Many women worry they won’t make a great mother, but what about an overreactive, irritable, mean momster?
Criticized for not having “common sense,” I cried out, “I wasn’t born knowing fire burns!”
Fingers calloused from fact checking the frying pan when you said, “Don’t touch it. It’s hot.”
“I hope your child turns out just like you,” – Mom.
I studied psychology to try to save my mom and understand myself. I studied writing to explain what went wrong.
What would I have done with “a child like me”?
My best to inspire her; I would be the change I want to see rather than the reflection of hurt and carried sorrow.
I persevered, hoping to learn from life’s challenges.
I stayed alive to make a family.
I turned my emotionally traumatizing journey through invalidation into a plan to support my children’s education and life experience during their most difficult years.
My self-awareness about genetic predispositions toward mental illness helped me pick up on my kids’ sensitivities early.
Adolescence is to emotional development what teething is to babies. There are no breaks in parenting.
I didn’t read anything written by a successful survivor of borderline personality disorder (BPD) until Marsha Linehan published her memoir, “Building a Life Worth Living.”

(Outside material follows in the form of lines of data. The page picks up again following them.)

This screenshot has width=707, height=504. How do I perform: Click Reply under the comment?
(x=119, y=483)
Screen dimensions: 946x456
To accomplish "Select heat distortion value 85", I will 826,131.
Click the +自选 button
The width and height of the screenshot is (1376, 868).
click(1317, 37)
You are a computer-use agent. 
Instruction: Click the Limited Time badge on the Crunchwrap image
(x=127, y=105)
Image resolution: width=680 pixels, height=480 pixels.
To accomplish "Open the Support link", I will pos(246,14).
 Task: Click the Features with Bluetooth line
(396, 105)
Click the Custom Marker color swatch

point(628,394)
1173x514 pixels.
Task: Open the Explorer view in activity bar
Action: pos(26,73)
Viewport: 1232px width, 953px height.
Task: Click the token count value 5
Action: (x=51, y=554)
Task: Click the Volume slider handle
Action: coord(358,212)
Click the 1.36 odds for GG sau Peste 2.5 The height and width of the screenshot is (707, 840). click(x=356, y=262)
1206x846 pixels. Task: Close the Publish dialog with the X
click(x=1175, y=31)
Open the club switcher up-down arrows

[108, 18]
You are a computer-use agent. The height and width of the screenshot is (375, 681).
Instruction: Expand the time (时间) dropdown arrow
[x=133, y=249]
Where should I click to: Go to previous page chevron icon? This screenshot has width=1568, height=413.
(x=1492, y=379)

She made a point in her life to adopt a child rather than risk passing on this personality affliction that so often ends with suicide.
I stayed alive because I knew what I wanted even when I knew something was wrong.
Though my BPD makes me emotionally explosive and easily wounded, I am living my life intentionally in the moment so that I can remind myself why I want to find peace and the ability to center myself in the most unstable situations.
This is my memoir about how I built my life worth living.
I don’t know of a memoir written about parenting from the perspective of someone with borderline personality disorder.
Most of the books I’ve seen have titles like, “How to deal with your psycho ex” or “Dear lord, my loved one has BPD. Help.”
Not a memoir about staying alive to make a mini me or two.
“What would you do with a child like you?” Mom asked and cursed upon me.
I accepted the challenge.
Momster is my fear of my worst self, who I’ve been fighting my entire life.